▸ DATA TO PROCESS:
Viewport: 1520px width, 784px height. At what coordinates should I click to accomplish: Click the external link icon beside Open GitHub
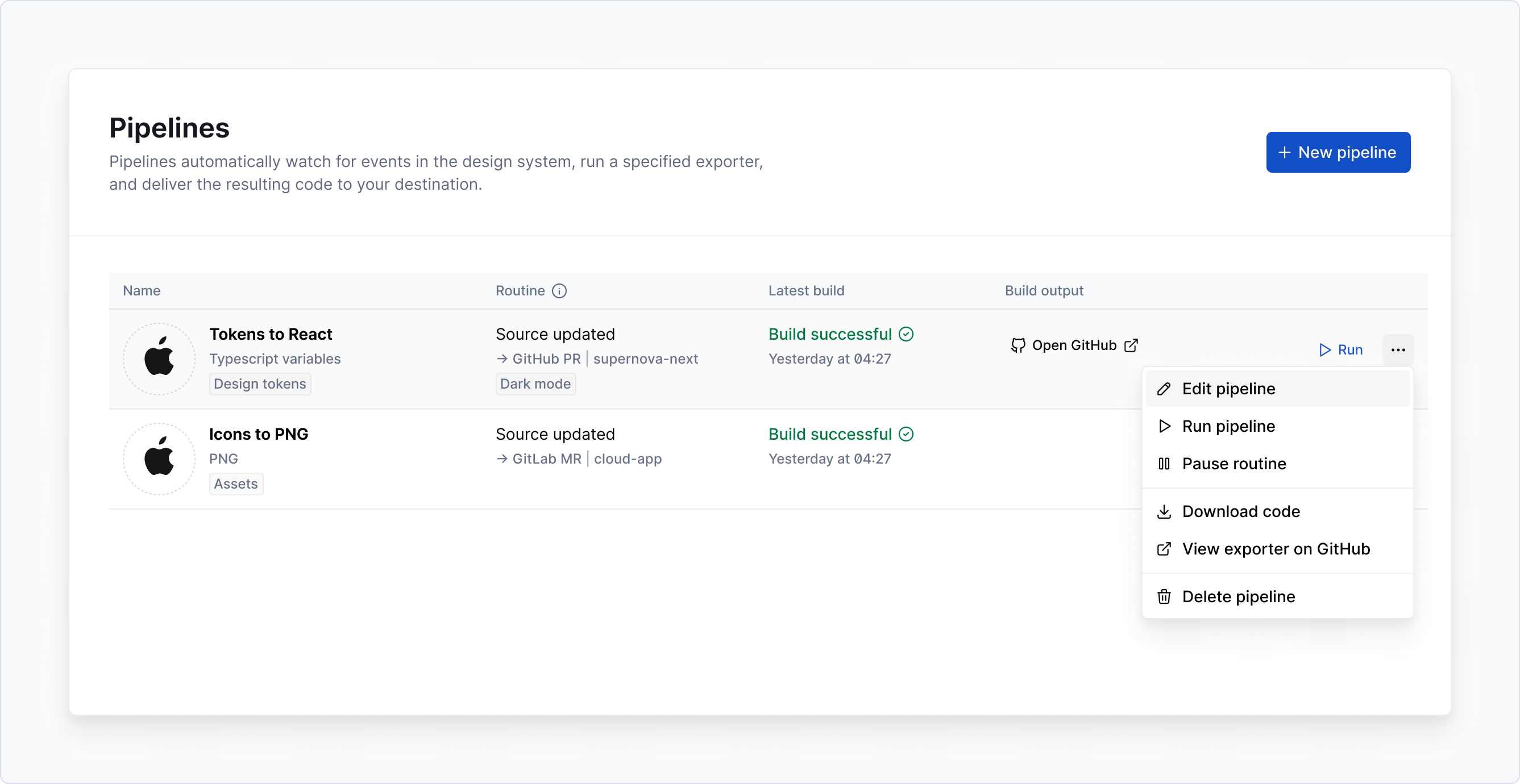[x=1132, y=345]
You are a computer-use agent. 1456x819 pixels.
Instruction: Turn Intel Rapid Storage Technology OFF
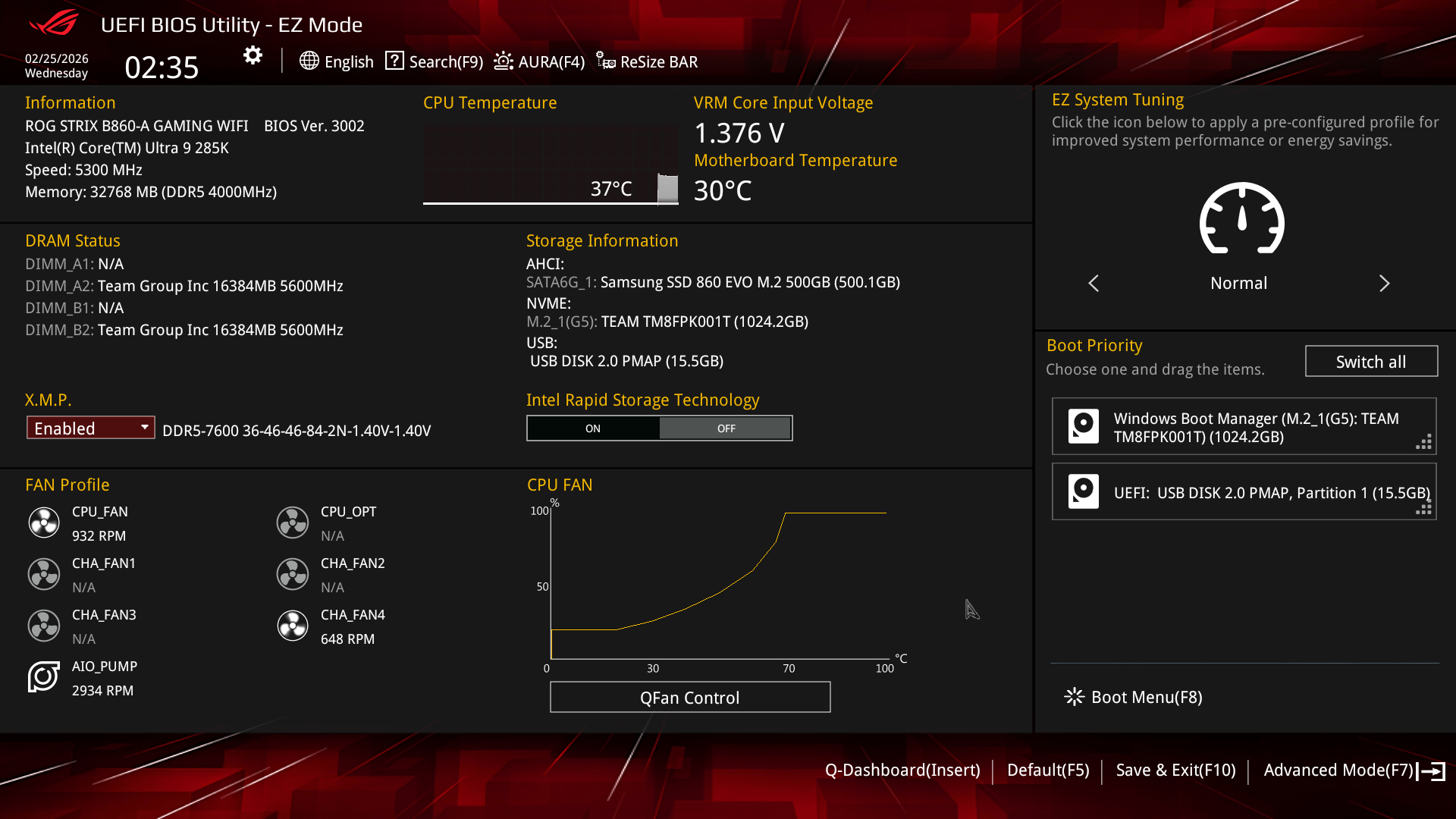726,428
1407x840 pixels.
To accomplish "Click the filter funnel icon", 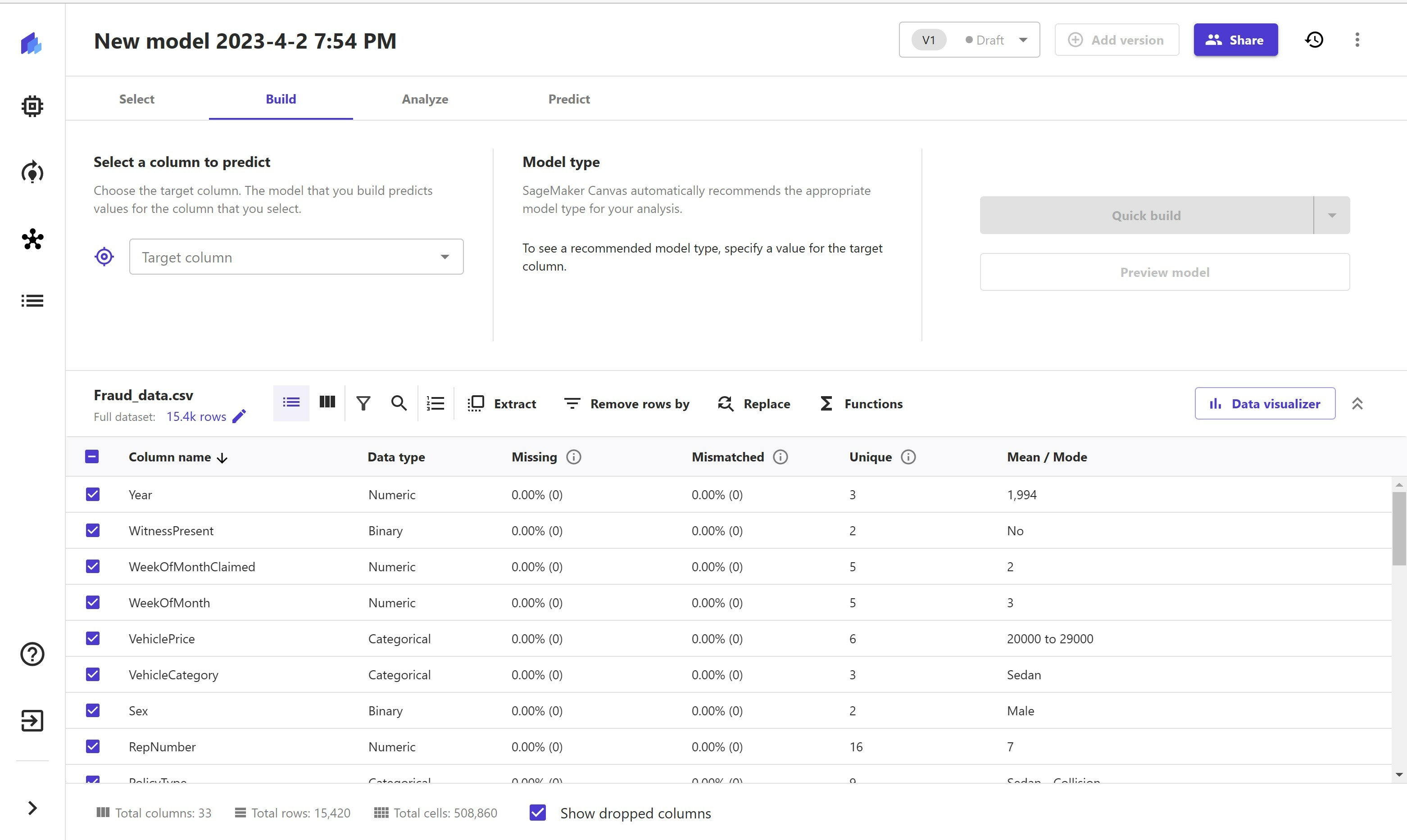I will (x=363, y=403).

▸ ACTIVITY:
From the records, copy out each line that includes the string "pixels".

▸ REPLY TO THE EXERCISE:
You are a computer-use agent. 1456x819 pixels.
1407x840 pixels.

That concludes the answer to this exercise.